Lost Your Mum? How To Sail Through Mother’s Day…Via Catharsis

Mother’s Day is a special time of the year...and it arrives soon! If you have lost your mother, here's help on coping with the pain.

Mother’s Day is a special time of the year…and it arrives soon – on Sunday, May 13th this year! If you have lost your mother, here’s help on coping with the pain.

For those who have mothers, everyday is a Mother’s Day. One day is just not enough to celebrate your mother; still, the second Sunday of May every year is devoted to HER honour – since she is second only to God. But what about those whose mothers have merged with the Divine?

“My heart falls apart, my body trembles when I see the markets full of flowers, chocolates, greeting cards, etc. I know Mom is no longer there; it has been ten years now, but the pain will always come alive whenever I see such celebration of motherhood,” asserts Saniya Malhotra, my former colleague and a close friend. I am so attached to my mother, and I almost lost her to a breast tumour in 2006…Thus, I know how unbearable it is to be away from a parent – life-long. I can very well relate to Saniya’s pain.

Nothing can fill the vacuum, but psychological experts as well as a few women (who have lost their mothers) say that there is something that can bring relief. What’s it? Let’s find out.

1. Bereavement Charity

Psycholigist Ziva Gupta explains, “This includes doing what your mother loved to do, eat, travel and even sing! But with those who have no parents. Share the love, the time, the joy you would have with your mother – with orphaned children. Bereavement charity isn’t just about donating money, it is also about spending quality time with those who need it. You can also spend it with mothers in old age homes, who have either lost their children or have been abandoned by them. This mutual exchange of love is cathartic!”

2. Pen a message for your mum

Radhika John Neil lost her mother way back in 2007. She sank into depression and was in a very vulnerable state till 2012 when one of her colleagues helped her deal with it in a different way. Radhika was very talkative with her mother. When she passed away, she could not share the same things with any other person in her family, not even her husband, whom she married in 2010 after a six-year long courtship. She needed to vent out! And her friend Zoya suggested that she start penning letters to her departed mother.

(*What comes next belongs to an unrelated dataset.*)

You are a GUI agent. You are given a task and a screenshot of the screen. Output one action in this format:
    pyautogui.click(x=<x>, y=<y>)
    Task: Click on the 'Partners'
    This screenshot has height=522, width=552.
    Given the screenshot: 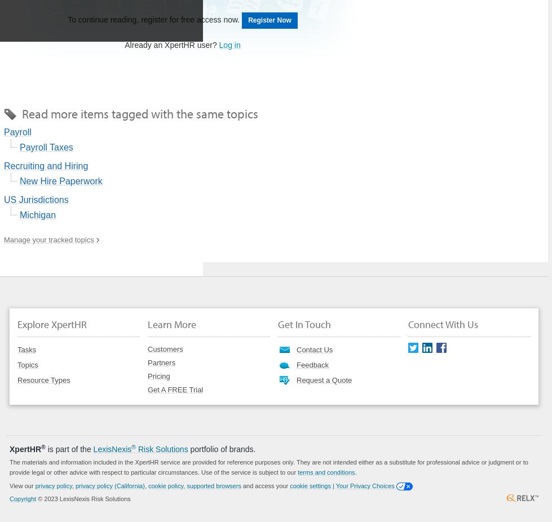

“At first I thought it was a foolish idea, but a few days later the ink began to flow, and so did my tears. It has been six years. Zoya has connected me to a publisher who wants to publish a book based on a few selected ones. But more than that, I believe these letters ensured my survival, they ensured that I got back to my senses. I have moved on, thanks to these letters. The pain will stay, but I have found the way to catharsis. I will release my book, Letters to My Departed Mother in May 2019,” a very nostalgic, yet joyful Radhika informs me.

3. Memorial for mom

“Be it an award in her name, a tree at her grave, a film on her life or anything else – choose an act that keeps her alive forever, even when you are gone ” – This is my way of keeping my maternal grandmother alive in my memories, since I was as attached to her as to my mother. So we instituted an excellence award in her name at my Alma Mater. I do not go to hand over the running trophy to the winner each year along with the cash award, but the images sent to me every year, bring a sense of relief to my mind. You can do the same in your mother’s honour. Keeping her name alive, will be extremely cathartic.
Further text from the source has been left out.